# anyone know of cheap lift tickets in Keystone?



## Guest (Dec 3, 2007)

hey im going up to Keystone for spring break and i would like to know if there are any cheap ski lift tickets that i can buy ahead of time instead of spending 100 per day


----------



## Guest (Dec 3, 2007)

king soopers


----------



## Mr. Right (Sep 27, 2007)

Or you could go to Loveland for about half the price and not stand in line nearly as long :cheeky4: You should be able to get decent prices on tickets from King Soopers, Safeway, most rental shops etc. Also check online.


----------



## Guest (Dec 3, 2007)

i would go there. but meh.. my family (cousins) already planned a trip over there. we got over 32 people Skiing/Snowboard so.... i want to find some cheaper lift tickets. and wheres a king soopers i can stop by and buy some tickets at?


----------



## killclimbz (Aug 10, 2007)

If you are driving through Denver on I70 take the Youngfield exit and go back under the highway. Pull into the shopping center on your left and there is a King Soopers Grocery store there. Go to the customer service desk and buy your tickets. Last year it wasn't a huge discount buy something like $10 cheaper. I would look online too. There are some coupons out there for 2 for 1's and other deals.


----------



## Mr. Right (Sep 27, 2007)

There is also a King soopers up in Evergreen that sells them.

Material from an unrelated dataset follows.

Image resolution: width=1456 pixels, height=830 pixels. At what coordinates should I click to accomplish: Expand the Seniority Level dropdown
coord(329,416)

I'm not sure if the City Market in Dillon/Silverthorne sells them but I'd imagine they would because they are a sister company to King Soopers. I'd order the tickets before you show up, because they can do them over the phone and it would suck to spend a bunch of time hunting down tickets while you are in an unfamiliar place.


----------



## killclimbz (Aug 10, 2007)

I'm pretty sure once you get into Summit County the discount tickets are gone. In fact the discount goes down as you drive up. So in Evergreen the discount *might* be a little less. Last chance would probably be the Safeway in Idaho Springs again I think it's less. There also was a place in Dumont I believe that advertises discount tickets but I wouldn't count on much.

The Soopers off of Youngfield is real easy to find if you are driving I70 through Denver.


----------



## Guest (May 7, 2008)

..........


----------